Carol Reed’s The Third Man is one of my favorite movies.  My introduction to the idea of the movie came early because in the late ’50s my parents watched a weekly TV drama called The Third Man, starring Michael Rennie.  I remember almost nothing about the show except for the character’s name, Harry Lime.  The show drew upon commonplace detective themes, and if I am right in my few memories, Harry Lime was a kind of freelance detective, solving problems in the shadowy world of post WWII Europe.  I don’t even remember if the TV show used the haunting zither music that figures so prominently in the movie

I was surprised, therefore, when I first saw Reed’s movie since the original Harry Lime is no hero.  Played by Orsen Wells, he is a sinister, self-serving, amoral, duplicitious, and charming gangster making his way as a black marketeer in post war Vienna. I am confident that a mass-market TV show from the ’50s would not have made such a character into a lead. Reed, however, allows Wells to take control of the movie with his twisted justifications of corrupt behavior. Several scenes stand out: when he first appears, perhaps a third of the way into the movie, a slash of light from a second story window onto a dark street corner reveals Harry Lime smiling like a Cheshire cat before he quickly disappears.  At the end of the movie, now desperate to escape from the police, Lime runs and stumbles through the sewers below the Viennese streets.  Reed is being none too subtle.

My favorite scene occurs when Lime meets his friend Holly Martins (played by Joseph Cotton) who has been led to believe that Lime is dead. Having realized by now that Lime is simply a vicious criminal, Martins struggles to understand Lime’s behavior.  Lime leads Martins onto a ferris wheel that takes them up over the roof tops of Vienna. As their gondola pauses at the top, Harry embarks on a history lesson, one that justifies his actions (selling adulterated black marker penicillin to hospitals). The forces of oppression and corruption in 15th century Florence produced some of the glories of the Renaissance. Four hundred years of democracy in Switzerland produced, Lime observes, the cuckoo clock. Lime has taken his side.

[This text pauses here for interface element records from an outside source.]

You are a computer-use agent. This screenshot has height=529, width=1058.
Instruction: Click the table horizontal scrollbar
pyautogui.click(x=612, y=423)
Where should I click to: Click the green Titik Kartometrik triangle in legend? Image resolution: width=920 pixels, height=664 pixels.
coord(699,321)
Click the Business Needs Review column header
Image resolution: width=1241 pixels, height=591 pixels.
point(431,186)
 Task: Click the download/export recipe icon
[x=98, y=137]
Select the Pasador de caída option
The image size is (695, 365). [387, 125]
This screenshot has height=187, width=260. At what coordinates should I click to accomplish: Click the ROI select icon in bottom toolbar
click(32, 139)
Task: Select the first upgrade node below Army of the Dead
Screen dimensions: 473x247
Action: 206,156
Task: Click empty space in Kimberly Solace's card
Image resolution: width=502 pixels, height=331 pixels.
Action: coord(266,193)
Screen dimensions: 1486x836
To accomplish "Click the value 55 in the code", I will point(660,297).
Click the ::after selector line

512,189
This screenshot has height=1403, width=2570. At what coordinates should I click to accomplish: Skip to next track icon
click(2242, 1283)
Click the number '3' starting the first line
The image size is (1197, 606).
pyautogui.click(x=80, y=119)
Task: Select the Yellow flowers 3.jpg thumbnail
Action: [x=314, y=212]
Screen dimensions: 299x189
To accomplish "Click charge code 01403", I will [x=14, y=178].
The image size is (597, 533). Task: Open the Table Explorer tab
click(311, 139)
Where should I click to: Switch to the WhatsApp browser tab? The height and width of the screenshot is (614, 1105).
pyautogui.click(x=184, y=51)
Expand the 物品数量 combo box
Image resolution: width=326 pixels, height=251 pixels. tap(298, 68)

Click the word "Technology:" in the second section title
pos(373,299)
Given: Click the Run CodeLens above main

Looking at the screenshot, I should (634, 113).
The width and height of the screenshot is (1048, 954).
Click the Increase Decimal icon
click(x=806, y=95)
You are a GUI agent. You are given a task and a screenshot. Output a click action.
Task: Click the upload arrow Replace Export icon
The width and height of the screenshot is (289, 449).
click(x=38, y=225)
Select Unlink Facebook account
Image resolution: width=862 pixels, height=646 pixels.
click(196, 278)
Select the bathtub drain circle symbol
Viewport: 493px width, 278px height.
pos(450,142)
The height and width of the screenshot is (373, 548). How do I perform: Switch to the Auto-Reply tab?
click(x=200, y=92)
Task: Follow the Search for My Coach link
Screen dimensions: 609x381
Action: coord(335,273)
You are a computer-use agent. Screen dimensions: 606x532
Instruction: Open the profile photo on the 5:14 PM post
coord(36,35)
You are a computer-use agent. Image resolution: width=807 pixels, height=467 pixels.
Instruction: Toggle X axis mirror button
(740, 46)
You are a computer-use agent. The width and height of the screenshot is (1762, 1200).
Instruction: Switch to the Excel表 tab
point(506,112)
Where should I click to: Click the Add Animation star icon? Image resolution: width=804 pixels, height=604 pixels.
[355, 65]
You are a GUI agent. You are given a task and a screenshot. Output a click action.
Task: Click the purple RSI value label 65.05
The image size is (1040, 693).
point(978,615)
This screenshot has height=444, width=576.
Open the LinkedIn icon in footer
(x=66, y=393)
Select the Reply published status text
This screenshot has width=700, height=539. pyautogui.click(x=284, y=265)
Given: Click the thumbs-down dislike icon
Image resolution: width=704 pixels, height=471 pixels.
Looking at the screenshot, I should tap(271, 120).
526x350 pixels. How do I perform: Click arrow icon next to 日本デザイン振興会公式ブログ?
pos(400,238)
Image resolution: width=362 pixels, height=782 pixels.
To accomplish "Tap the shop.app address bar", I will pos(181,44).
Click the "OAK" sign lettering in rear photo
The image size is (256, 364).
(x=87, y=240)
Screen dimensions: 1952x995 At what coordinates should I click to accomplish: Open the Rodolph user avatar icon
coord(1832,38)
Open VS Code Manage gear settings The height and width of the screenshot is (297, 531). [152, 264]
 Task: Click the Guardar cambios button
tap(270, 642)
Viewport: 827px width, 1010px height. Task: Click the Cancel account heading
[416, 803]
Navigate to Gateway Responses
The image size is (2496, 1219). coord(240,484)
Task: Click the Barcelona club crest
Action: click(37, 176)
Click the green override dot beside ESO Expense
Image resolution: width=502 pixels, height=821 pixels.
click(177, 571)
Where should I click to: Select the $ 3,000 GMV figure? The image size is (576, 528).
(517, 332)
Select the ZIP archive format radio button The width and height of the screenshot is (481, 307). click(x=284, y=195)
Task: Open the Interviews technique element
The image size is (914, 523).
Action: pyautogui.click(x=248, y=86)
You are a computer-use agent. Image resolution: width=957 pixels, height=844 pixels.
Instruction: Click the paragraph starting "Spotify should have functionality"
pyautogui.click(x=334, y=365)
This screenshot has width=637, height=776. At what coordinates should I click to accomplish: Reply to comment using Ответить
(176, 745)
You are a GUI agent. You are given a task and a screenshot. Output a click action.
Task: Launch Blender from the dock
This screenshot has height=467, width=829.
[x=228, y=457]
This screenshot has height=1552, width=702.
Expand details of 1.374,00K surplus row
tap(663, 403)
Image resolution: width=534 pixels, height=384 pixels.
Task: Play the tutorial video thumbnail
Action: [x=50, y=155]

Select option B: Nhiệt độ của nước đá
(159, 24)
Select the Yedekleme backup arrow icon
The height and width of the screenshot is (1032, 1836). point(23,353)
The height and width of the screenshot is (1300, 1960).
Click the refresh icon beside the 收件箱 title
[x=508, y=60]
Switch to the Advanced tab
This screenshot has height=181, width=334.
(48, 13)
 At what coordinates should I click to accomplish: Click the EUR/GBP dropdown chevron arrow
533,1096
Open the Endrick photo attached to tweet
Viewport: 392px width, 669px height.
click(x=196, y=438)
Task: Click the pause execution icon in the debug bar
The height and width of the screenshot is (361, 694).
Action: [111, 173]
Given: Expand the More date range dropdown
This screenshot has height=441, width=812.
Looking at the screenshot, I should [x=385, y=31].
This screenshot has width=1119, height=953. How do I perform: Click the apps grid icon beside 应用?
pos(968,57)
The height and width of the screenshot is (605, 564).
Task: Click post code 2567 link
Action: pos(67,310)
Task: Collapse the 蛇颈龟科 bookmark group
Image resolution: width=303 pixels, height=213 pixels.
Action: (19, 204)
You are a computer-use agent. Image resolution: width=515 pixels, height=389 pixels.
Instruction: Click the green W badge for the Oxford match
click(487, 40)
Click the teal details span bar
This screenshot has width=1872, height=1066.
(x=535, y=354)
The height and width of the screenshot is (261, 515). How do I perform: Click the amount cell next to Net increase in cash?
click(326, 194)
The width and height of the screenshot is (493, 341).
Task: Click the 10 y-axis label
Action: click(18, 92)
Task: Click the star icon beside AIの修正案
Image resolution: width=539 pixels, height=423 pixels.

I was surprised to learn that the Ferris Wheel still goes around in a small amusement park, Sansouci, on the edge of central Vienna. And The Third Man plays weekly at a cinema in Vienna. We passed by the park late this afternoon on our way back to our hotel from an afternoon wandering around the exhibit rooms at the Belevdere museum. The gondolas in which Lime posits his historical analysis have been given another role in the park.  In the evenings, one can reserve a gondola for a candle lit dinner as the wheel slowly soars above Vienna.  Harry Lime would, I suspect, snicker.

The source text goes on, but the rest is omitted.